I tifosi oggi vivono un totale disinnamoramento perché, soprattutto quelli delle curve, non sono più intesi come vera e propria parte della squadra, il famoso dodicesimo uomo in campo, ma come consumatori, seduti e ammaestrati, cavie di esperimenti di controllo sociale che ogni weekend sono sottoposti ai più assurdi e infimi provvedimenti, rischiando il D.A.SPO. persino per un cambio di posto.

Il calcio, così come ogni altro sport, deve tornare di chi lo ama veramente e quest’estate è stata un ottimo primo tassello per il riavvicinamento di tutto il movimento sportivo italiano. Una stagione che ha regalato grandi gioie e trionfi. La fiumana di gente che si è riversata in festa per le strade colorate di azzurro, ha risvegliato in tutti, anche chi spesso lo dimentica, un certo amor di Patria, generando un discreto fastidio in chi ci vorrebbe un popolo sempre in conflitto, disgregato e disunito.

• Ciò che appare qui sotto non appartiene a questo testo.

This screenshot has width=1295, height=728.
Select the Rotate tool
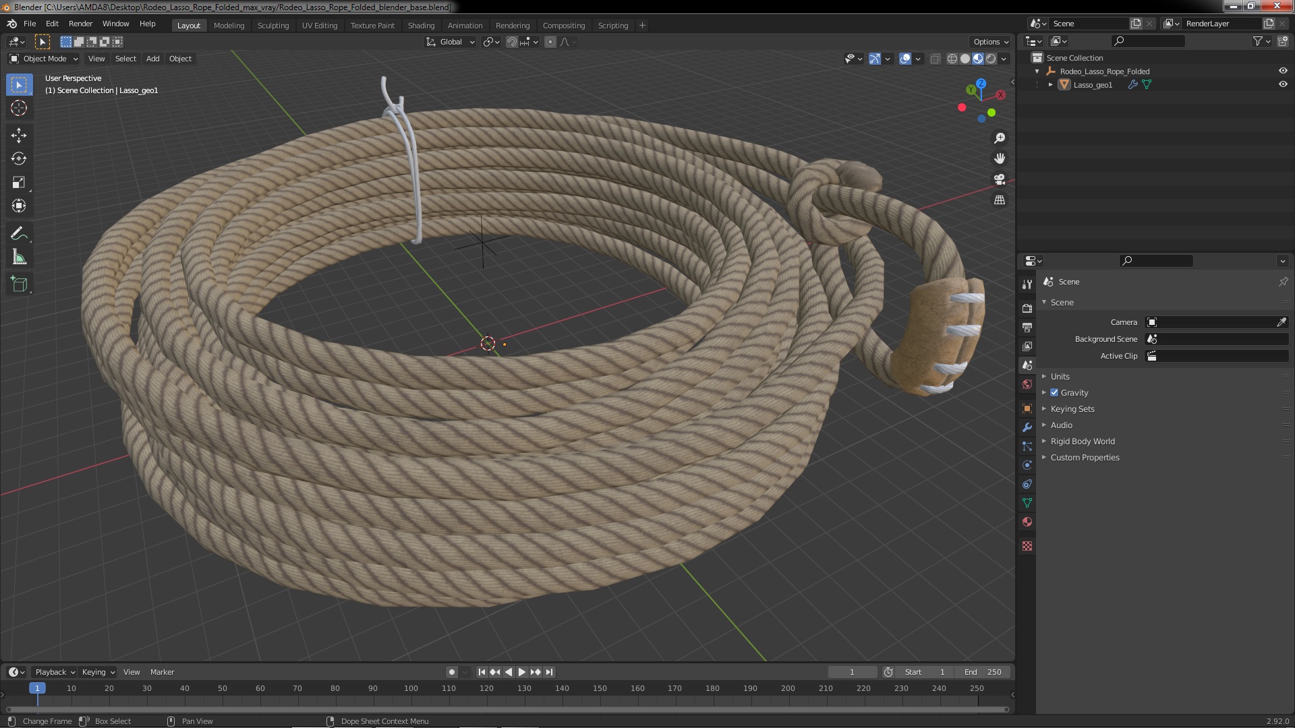point(18,159)
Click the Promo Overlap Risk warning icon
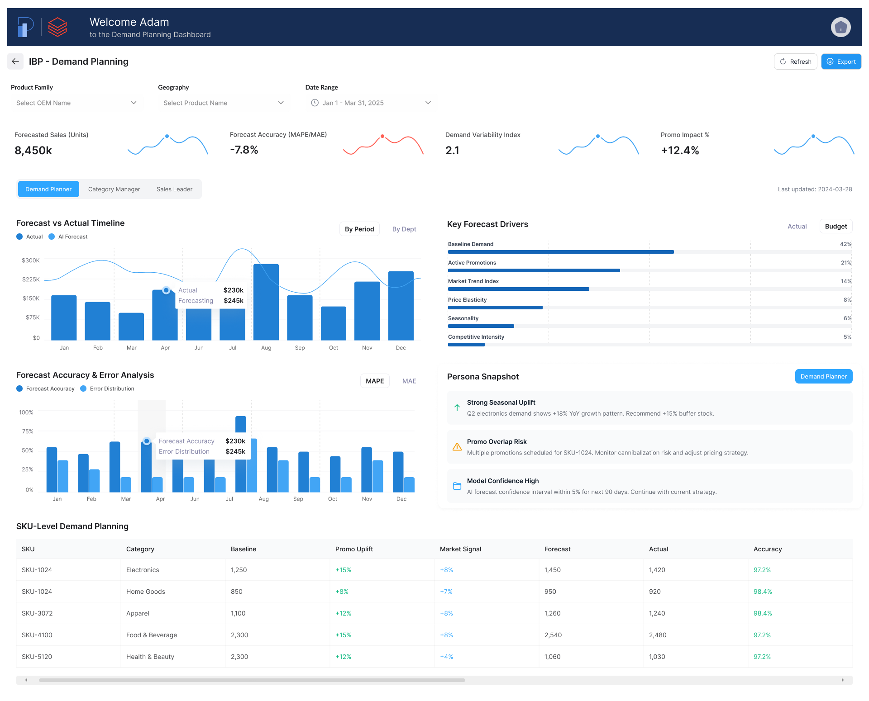This screenshot has height=701, width=869. point(457,447)
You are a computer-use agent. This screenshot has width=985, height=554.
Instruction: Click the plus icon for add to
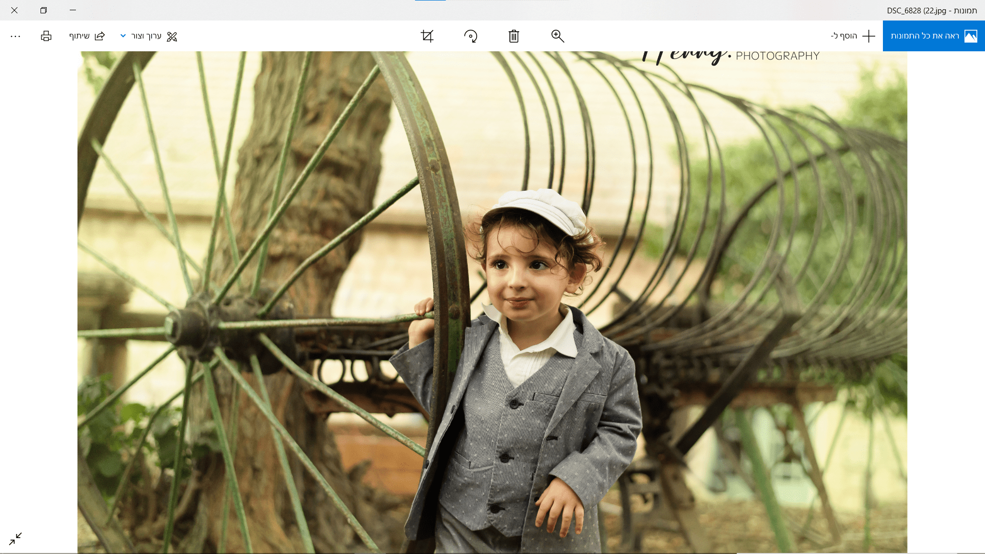(x=869, y=36)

Abbiamo affollato le strade, corso e cantato, molte volte nel modo esuberante che ci contraddistingue, per un attimo ci siamo liberati dal nodo che ci stringe la gola da quasi due anni.

Proprio per questo, lo sport in generale, ma il calcio per primo, può e deve essere uno dei principali veicoli per far sì che tutto ciò non si ripeta casualmente, ma che sia sempre vivo in noi.